One last post on the American presidential election:







No lack of coverage of inauguration here this week! As you can see from the photos, most magazines and newspapers featured articles on this event. And yesterday, many (the majority?) of French television stations, public and private, covered the events starting well in advance of the swearing in. And even more revealing was the French news team covering the inauguration. In Washington, along with French journalists you had Segolène Royal (who was Sarkozy’s opponent in the last French presidential election) along with the current Miss France (who holds both French and American citizenship (part of her youth was spent in Mississippi). Also covering the event (though I’m not certain whether from Washington or Paris) was Christine Lagarde, French minister of Finance (who spent 20+ years as a corporate lawyer in the US) and Rama Yade, French secretary of state for human rights (who was born in Senegal).

The commentary was equally revealing. Echoing yesterday’s headline in Le Monde, one comment was Obama brings ‘patriotism without nationalism’. Another striking comment (which I haven’t heard in the American press so this may be a perspective from this side of the pond) is that maybe Obama will be the last black American president, meaning that going forward maybe race won’t be a notable characteristic. We can only hope that his presidency takes us that far! And the inauguration was front page news in the daily papers today (and I don’t mean just a little article – it was THE front page).

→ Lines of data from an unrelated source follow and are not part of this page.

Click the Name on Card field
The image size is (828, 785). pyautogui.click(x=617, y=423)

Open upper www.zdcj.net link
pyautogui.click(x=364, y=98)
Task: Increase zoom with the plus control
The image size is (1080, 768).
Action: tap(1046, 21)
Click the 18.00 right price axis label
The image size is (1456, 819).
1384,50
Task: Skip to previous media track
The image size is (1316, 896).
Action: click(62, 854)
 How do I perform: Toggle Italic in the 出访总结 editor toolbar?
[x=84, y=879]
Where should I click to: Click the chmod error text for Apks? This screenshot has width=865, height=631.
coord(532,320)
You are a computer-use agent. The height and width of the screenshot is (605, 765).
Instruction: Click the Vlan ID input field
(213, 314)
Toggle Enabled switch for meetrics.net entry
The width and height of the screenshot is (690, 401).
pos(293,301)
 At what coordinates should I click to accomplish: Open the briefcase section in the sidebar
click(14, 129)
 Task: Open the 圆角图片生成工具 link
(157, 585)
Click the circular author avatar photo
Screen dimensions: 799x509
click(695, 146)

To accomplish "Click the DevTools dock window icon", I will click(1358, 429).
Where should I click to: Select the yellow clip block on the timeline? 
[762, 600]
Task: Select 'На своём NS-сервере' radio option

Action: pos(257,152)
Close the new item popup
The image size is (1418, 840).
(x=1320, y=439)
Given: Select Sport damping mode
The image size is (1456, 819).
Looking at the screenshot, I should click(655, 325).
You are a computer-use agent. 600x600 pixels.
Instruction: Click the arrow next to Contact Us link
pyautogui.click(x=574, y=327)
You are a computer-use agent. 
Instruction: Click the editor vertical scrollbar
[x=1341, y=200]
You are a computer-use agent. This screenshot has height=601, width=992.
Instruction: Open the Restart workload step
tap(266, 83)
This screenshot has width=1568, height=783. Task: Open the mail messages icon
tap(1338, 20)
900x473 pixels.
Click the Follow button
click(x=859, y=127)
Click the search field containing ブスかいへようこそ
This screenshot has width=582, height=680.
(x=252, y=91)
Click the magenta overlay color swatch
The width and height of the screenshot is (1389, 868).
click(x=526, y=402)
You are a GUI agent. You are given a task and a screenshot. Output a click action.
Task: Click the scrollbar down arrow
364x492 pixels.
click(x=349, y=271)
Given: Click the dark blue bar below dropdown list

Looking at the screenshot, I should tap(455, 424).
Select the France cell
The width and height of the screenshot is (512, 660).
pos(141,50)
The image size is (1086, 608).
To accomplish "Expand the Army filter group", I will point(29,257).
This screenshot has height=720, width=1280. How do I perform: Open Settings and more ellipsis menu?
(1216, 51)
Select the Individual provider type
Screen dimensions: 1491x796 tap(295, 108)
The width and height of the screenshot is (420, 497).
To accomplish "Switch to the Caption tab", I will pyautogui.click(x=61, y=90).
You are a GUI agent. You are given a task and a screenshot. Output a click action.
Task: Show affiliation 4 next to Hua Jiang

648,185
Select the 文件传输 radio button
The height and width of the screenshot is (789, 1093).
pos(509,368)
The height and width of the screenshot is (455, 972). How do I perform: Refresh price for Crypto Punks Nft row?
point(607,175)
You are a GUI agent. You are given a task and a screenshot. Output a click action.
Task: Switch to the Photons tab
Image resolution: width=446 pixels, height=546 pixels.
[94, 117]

It’s hard to describe the depth of the excitement, anticipation and outpouring of good will one feels here. When I arrived at exercise class yesterday, everyone congratulated me and I received moving e-mails from a couple of French friends. Though the US is far, far from perfect and though everyone knows that the problems we (all) face are enormous, the sense is that yesterday we regained much of the good will of other nations that was progressively lost during the past 8 years.